On 07/05/10 19:31, Benjamin R. Haskell wrote:
On Fri, 7 May 2010, surge wrote:

Seems like unicode characters throw off the "col" function. The column
numbering is different between its return and what I see in vi while
moving around (I get dashed column numbers like 13-11).

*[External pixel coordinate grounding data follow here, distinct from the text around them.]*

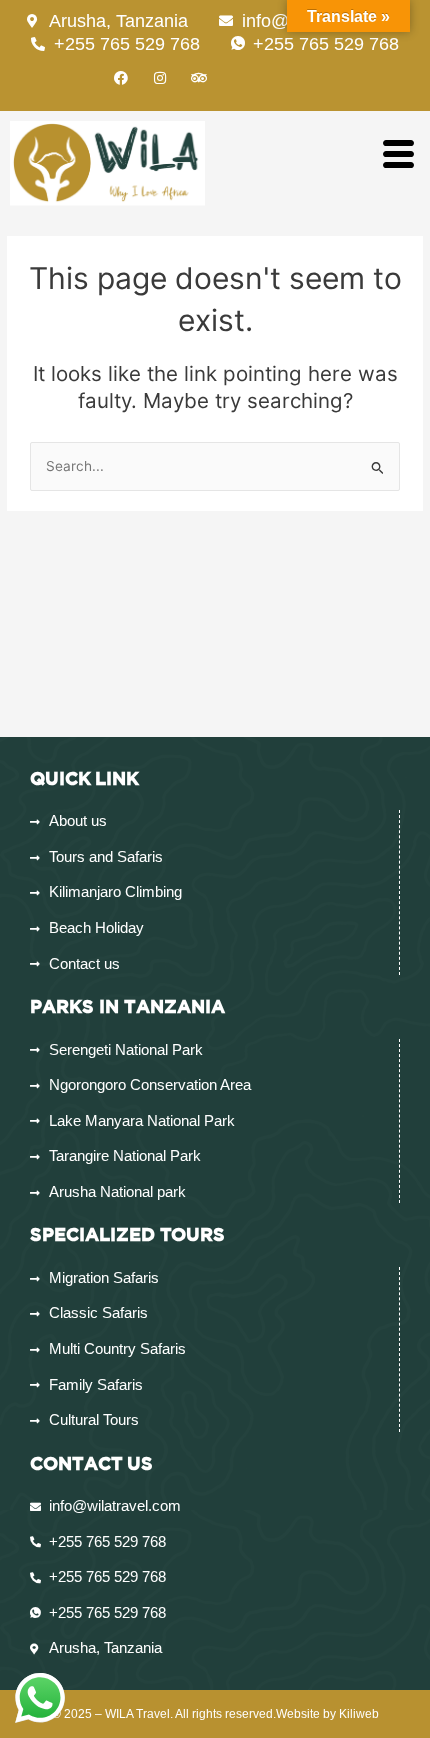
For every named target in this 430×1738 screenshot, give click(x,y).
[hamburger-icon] (397, 155)
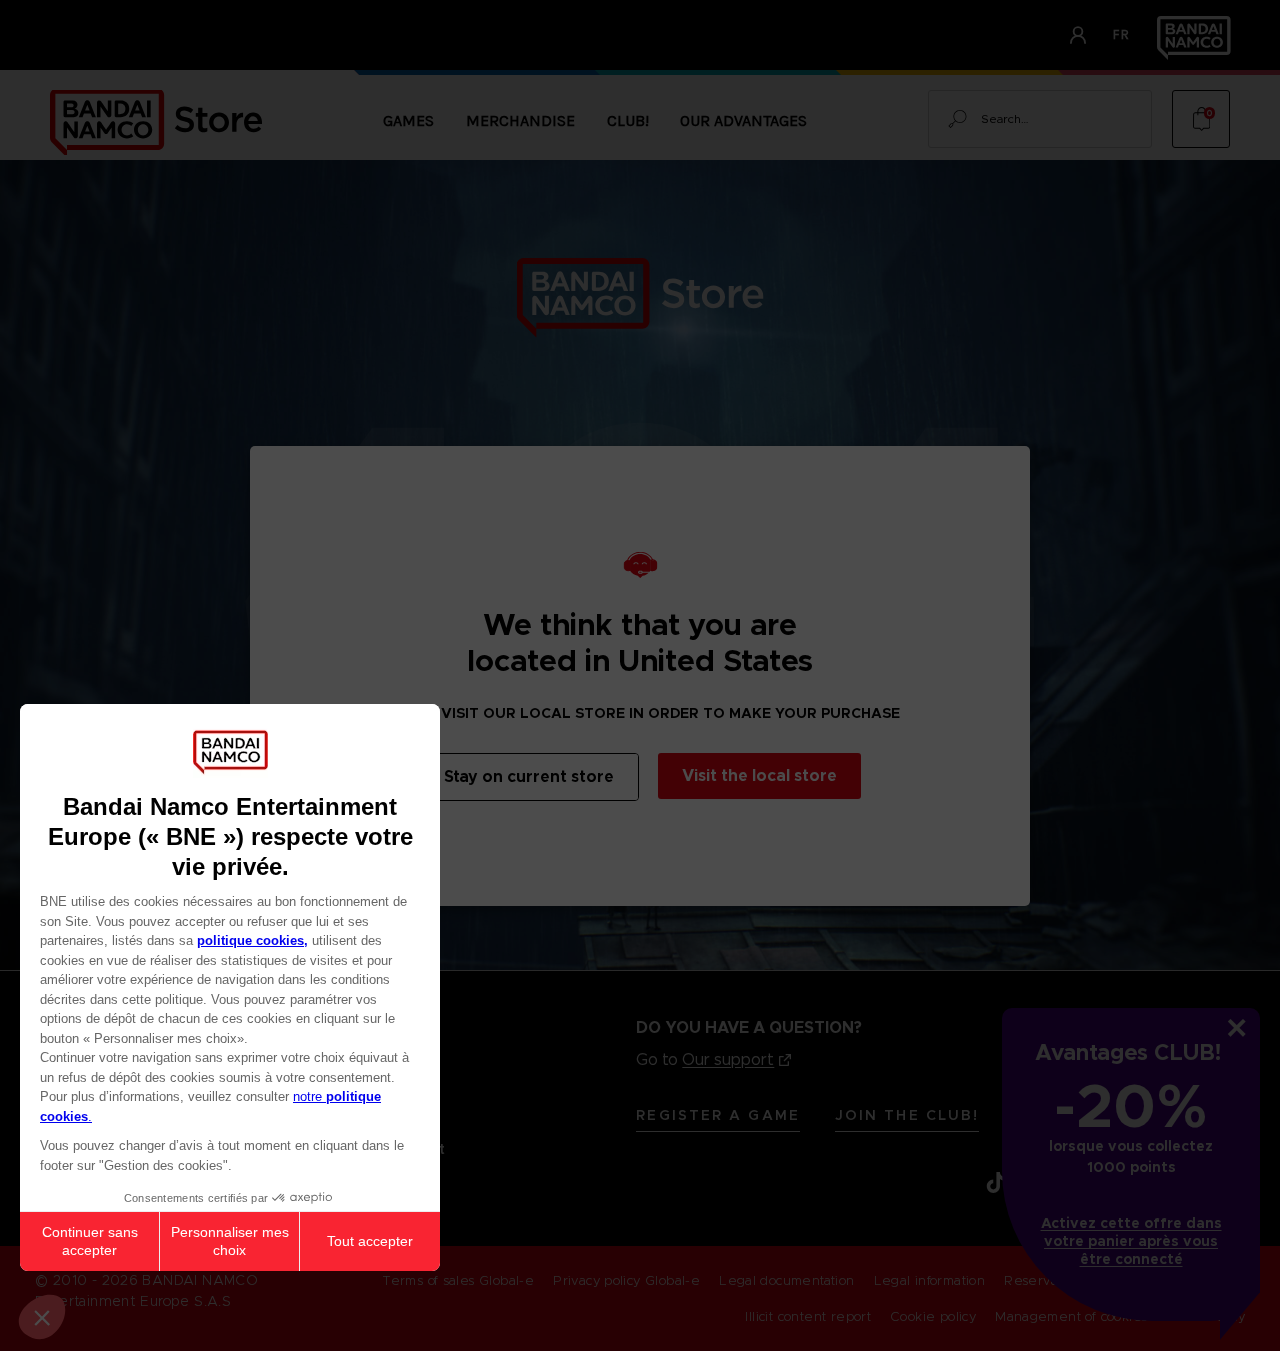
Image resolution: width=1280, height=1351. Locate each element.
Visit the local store (759, 775)
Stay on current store (529, 776)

The first number is the column [col('.')].  The second is the virtual
column [virtcol('.')].

Unicode chars can have widths other than one, e.g.:
\UFEFF = ZERO WIDTH NO-BREAK SPACE (a.k.a. byte-order mark) has width 0
\UFF01 = FULLWIDTH EXCLAMATION MARK has width 2

But, I'm also seeing oddness.  E.g. the line that displays as:
<feff>!asdf

(Entered as: ^V u f e f f ^V u f f 0 1 a s d f )

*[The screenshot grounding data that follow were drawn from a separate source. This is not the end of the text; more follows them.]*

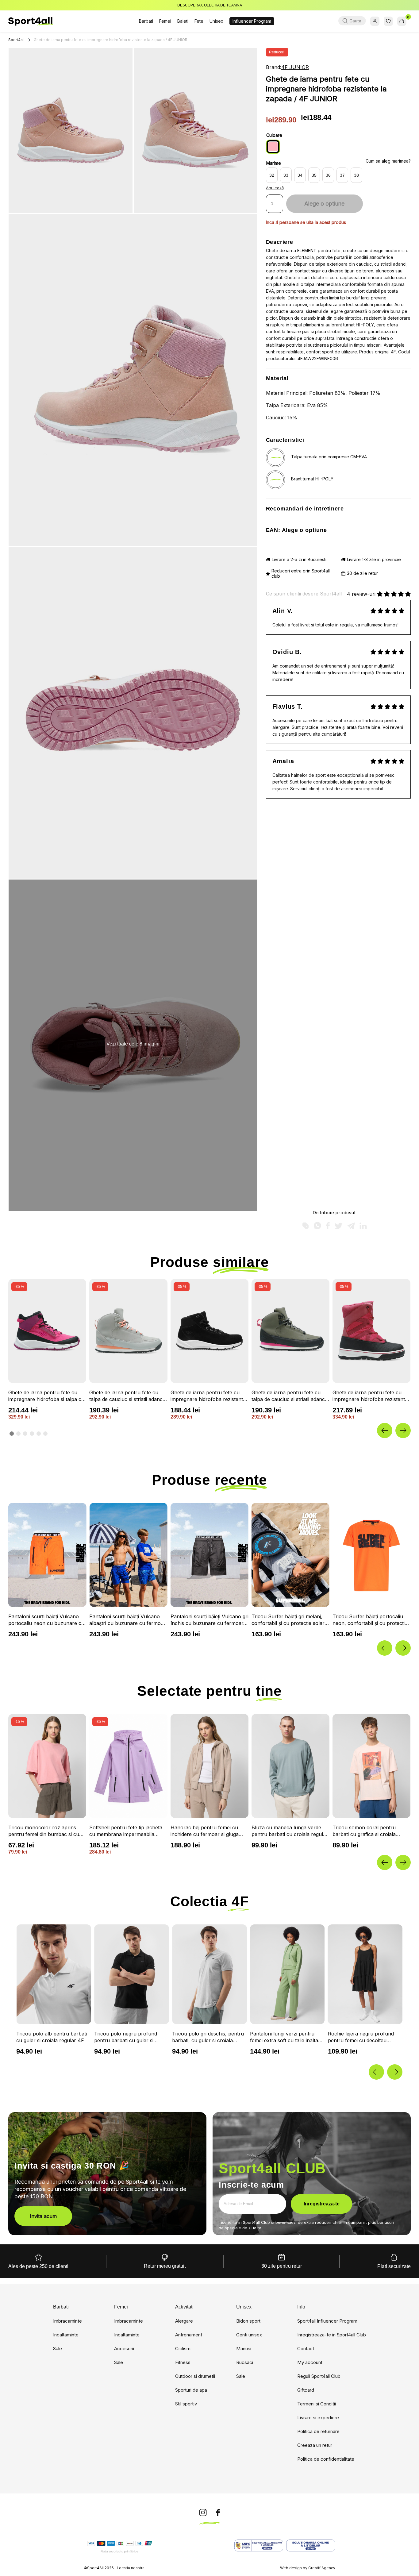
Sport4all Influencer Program (327, 2321)
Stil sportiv (186, 2403)
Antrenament (188, 2334)
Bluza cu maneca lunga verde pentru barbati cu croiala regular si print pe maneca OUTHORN (290, 1831)
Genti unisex (249, 2334)
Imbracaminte (67, 2321)
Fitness (182, 2362)
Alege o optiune (324, 203)
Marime (273, 163)
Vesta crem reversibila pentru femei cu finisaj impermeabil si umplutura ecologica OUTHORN (362, 2037)
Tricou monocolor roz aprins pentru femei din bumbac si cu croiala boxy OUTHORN (43, 1831)
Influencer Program (252, 21)
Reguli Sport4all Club (318, 2376)
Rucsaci (244, 2362)
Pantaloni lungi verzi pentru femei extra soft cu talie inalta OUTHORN (128, 2037)
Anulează (275, 188)
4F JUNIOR (295, 67)
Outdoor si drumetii (195, 2376)
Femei (165, 21)
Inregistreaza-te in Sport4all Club (331, 2334)
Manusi (243, 2348)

On the BOM, the column is '1' (as expected)
On the Asian exclamation, though, it's 4-7, and the 'a' shows up as 7-9.

In UTF-8:
\UFEFF = \xEF \xBB \xBF (3 bytes)<feff>  = display width 6 chars
\UFF01 = \xEF \xBC \x81 (3 bytes) ! = display width 2 chars

So apparently the first number is bytes, not characters?

:h col() calls the result the 'byte index', so it makes sense, but how
would one get the character position?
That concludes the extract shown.